Rewrite everything from the line containing "Task: Open the circular minimap" down to the line containing "pos(1068,810)", requests included. Move every coordinate in the answers by -18.

[Item-finding rows]

:::::

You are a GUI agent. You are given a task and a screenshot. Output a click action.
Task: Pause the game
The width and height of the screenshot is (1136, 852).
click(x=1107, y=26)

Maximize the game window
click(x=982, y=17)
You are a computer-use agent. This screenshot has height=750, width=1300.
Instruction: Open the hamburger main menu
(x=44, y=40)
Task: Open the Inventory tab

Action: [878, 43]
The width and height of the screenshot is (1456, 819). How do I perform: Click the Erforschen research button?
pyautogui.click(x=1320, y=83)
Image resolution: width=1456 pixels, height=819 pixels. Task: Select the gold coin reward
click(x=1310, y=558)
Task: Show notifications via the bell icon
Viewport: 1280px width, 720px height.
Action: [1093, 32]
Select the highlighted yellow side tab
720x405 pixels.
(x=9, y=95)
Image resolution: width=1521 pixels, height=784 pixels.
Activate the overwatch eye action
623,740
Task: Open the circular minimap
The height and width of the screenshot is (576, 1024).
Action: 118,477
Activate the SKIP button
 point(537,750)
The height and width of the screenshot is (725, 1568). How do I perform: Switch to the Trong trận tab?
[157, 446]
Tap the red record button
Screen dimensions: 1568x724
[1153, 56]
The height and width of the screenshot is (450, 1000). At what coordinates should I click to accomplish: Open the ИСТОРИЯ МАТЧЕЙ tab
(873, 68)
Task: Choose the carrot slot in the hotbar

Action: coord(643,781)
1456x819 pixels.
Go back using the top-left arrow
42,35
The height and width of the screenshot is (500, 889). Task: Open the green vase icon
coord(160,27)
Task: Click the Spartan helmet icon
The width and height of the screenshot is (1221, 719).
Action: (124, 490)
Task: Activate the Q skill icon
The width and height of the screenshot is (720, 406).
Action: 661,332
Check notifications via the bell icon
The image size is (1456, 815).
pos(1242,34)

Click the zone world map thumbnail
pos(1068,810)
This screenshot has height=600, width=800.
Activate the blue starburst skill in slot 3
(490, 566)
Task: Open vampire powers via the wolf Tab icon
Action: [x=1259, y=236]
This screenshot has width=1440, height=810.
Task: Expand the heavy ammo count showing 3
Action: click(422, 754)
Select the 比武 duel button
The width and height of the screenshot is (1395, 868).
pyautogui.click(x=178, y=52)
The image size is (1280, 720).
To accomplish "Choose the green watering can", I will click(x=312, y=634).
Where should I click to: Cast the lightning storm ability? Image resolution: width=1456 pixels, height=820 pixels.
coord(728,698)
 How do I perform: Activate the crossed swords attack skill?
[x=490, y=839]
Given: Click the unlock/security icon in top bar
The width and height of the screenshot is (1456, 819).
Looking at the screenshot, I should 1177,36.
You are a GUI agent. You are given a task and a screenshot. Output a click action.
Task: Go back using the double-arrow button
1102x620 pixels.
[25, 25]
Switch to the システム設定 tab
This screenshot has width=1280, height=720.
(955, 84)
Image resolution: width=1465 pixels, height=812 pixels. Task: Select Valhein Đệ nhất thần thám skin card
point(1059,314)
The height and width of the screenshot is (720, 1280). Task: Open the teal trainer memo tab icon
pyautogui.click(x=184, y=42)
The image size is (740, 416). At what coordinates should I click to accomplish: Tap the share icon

:::::

Result:
Task: Open the circular minimap
The height and width of the screenshot is (576, 1024).
Action: 100,459
Activate the SKIP button
 point(519,732)
The height and width of the screenshot is (725, 1568). How do I perform: Switch to the Trong trận tab?
[139, 428]
Tap the red record button
Screen dimensions: 1568x724
[1135, 38]
The height and width of the screenshot is (450, 1000). At what coordinates should I click to accomplish: Open the ИСТОРИЯ МАТЧЕЙ tab
(855, 50)
Task: Choose the carrot slot in the hotbar

Action: coord(625,763)
1456x819 pixels.
Go back using the top-left arrow
24,17
The height and width of the screenshot is (500, 889). Task: Open the green vase icon
coord(142,9)
Task: Click the Spartan helmet icon
The width and height of the screenshot is (1221, 719).
Action: (106, 472)
Task: Activate the Q skill icon
The width and height of the screenshot is (720, 406).
Action: 643,314
Check notifications via the bell icon
The image size is (1456, 815).
pos(1224,16)

Click the zone world map thumbnail
pos(1050,792)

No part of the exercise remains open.